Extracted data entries
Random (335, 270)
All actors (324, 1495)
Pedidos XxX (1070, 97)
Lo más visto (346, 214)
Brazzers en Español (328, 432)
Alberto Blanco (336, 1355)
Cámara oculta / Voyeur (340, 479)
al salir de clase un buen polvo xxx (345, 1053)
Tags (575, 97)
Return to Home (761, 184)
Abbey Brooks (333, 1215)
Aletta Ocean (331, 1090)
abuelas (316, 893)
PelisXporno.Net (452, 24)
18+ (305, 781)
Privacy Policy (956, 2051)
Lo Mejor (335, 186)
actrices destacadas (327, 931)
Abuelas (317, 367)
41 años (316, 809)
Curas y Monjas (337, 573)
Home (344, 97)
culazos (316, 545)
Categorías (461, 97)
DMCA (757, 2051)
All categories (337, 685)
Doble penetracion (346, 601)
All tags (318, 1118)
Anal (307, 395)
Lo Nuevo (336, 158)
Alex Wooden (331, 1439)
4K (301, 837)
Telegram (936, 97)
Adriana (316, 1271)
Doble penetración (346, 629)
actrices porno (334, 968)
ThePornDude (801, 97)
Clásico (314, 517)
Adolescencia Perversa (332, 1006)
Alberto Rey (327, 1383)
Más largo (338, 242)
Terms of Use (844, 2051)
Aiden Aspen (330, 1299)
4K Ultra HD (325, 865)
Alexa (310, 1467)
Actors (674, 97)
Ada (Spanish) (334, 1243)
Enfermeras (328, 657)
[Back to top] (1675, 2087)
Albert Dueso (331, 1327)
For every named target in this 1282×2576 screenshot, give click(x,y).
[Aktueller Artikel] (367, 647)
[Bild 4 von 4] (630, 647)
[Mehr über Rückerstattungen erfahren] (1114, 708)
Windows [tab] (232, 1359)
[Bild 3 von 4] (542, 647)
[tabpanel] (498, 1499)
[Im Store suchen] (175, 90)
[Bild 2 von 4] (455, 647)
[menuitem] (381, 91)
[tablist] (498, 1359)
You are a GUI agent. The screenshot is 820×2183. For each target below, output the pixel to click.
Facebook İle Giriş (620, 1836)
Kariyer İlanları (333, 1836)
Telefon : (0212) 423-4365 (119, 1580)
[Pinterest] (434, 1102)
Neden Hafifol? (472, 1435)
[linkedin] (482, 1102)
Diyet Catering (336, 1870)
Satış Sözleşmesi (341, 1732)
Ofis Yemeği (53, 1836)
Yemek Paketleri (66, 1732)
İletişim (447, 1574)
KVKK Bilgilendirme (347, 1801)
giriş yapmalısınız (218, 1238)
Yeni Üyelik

Your assignment
When the string "screenshot" appears in a line of the records above, that line is to be copied.

Response below
For every named target in this 1282×2576 screenshot, give click(x,y).
You are a GUI agent. The screenshot is 820×2183. For each target below, output the pixel to click.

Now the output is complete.